Dans les rares cas où j’étais assez bien pour passer du temps avec un ami, ils essayaient d’être encourageants en disant «tu as fière allure» ou «si ça te fait te sentir mieux, je ne peux pas le dire».

Je comprends qu’il est difficile pour les autres de savoir quoi dire dans ces situations difficiles et je ne leur reproche pas de ne pas dire ce que j’avais besoin d’entendre. Cependant, leurs encouragements sont tombés dans l’oreille d’un sourd. je été différent. J’étais étranger à moi-même et j’avais l’impression que personne ne comprenait. Alors que mon monde s’arrêtait littéralement, le reste du monde tournait follement.
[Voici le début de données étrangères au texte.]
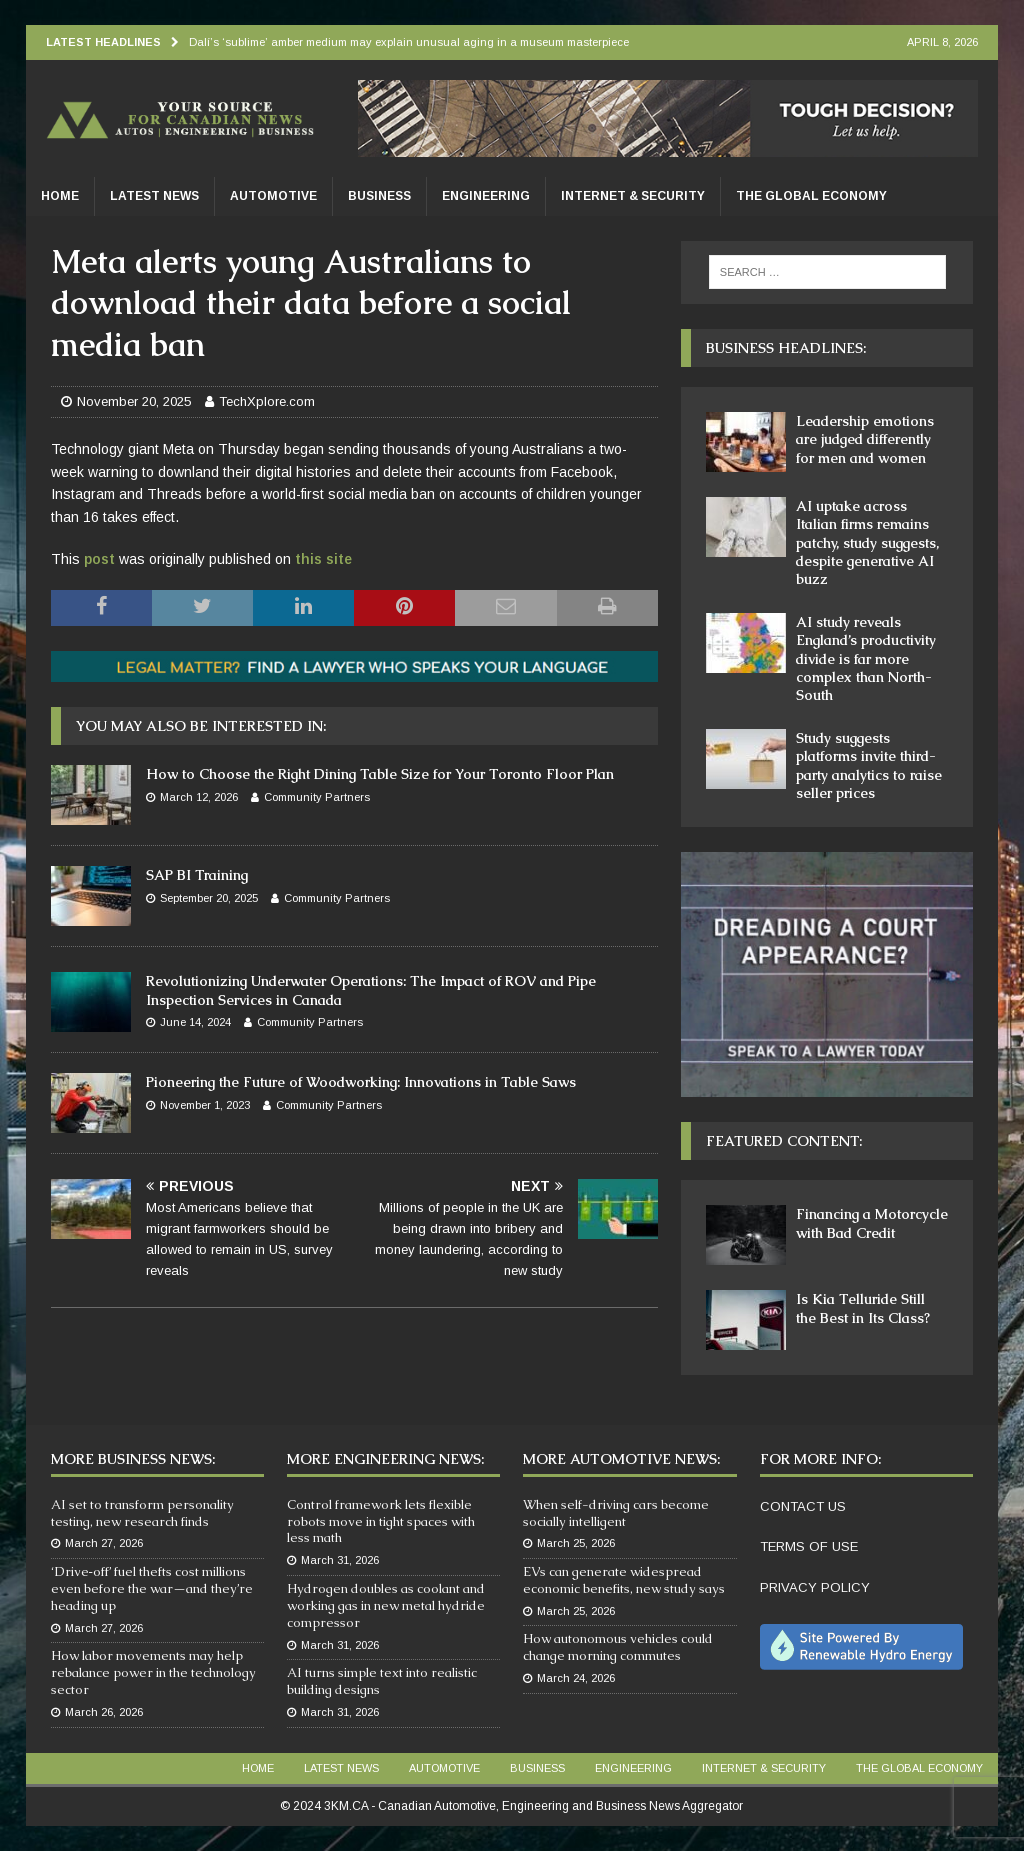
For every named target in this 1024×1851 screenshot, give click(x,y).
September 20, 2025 (209, 898)
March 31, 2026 (340, 1560)
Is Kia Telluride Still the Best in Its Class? (863, 1308)
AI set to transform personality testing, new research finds (142, 1513)
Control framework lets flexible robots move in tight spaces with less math (381, 1521)
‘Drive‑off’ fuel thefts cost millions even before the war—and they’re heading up (152, 1588)
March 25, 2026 (576, 1543)
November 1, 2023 (205, 1105)
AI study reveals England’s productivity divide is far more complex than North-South (866, 658)
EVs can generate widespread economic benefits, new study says (624, 1580)
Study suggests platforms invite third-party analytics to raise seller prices (869, 765)
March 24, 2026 (576, 1678)
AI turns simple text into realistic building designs (382, 1681)
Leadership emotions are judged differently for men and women (865, 439)
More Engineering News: (385, 1459)
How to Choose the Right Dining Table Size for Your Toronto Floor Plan (380, 774)
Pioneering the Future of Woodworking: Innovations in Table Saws (361, 1082)
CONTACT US (803, 1506)
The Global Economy (811, 196)
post (99, 559)
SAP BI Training (197, 875)
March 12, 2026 (199, 797)
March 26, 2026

Au fur et à mesure que mon traitement progressait, j’ai eu la chance de rencontrer d’autres survivants du TBI qui ont partagé leurs histoires avec moi. Comme je me sentais assez bien pour le faire, j’ai fait une partie de mes propres recherches sur Internet pour trouver des organisations de soutien aux personnes vivant avec un TCC.
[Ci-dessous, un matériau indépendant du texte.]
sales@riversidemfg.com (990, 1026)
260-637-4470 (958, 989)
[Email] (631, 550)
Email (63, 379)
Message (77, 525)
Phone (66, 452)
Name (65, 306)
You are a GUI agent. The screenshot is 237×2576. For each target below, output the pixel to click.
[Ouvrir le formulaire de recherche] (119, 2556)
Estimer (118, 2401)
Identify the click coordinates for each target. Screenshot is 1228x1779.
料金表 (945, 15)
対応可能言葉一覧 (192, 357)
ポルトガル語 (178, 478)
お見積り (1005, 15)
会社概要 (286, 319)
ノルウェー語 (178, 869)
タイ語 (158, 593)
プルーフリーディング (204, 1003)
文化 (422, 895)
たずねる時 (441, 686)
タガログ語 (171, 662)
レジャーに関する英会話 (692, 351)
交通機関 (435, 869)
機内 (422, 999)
Une chose est devenue de plus en plus claire: un TBI ne ressemble à aucune autre blessure. Votre cerveau est qui vous êtes. Quand il est changé, cela change tout.

La société ne s’attendrait pas à ce qu’une personne avec une jambe cassée court un marathon avec un plâtre. Les TCC sont invisibles, et pour cette raison, d’après mon expérience, d’autres sous-estiment souvent l’effet qu’ils ont sur le bien-être physique, mental et émotionnel des survivants.

Si vous êtes quelqu’un avec un TBI ou connaissez quelqu’un avec un TBI, essayez de visualiser le «plâtre» sur son cerveau et, surtout, ralentissez pour marcher à ses côtés pendant qu’il guérit.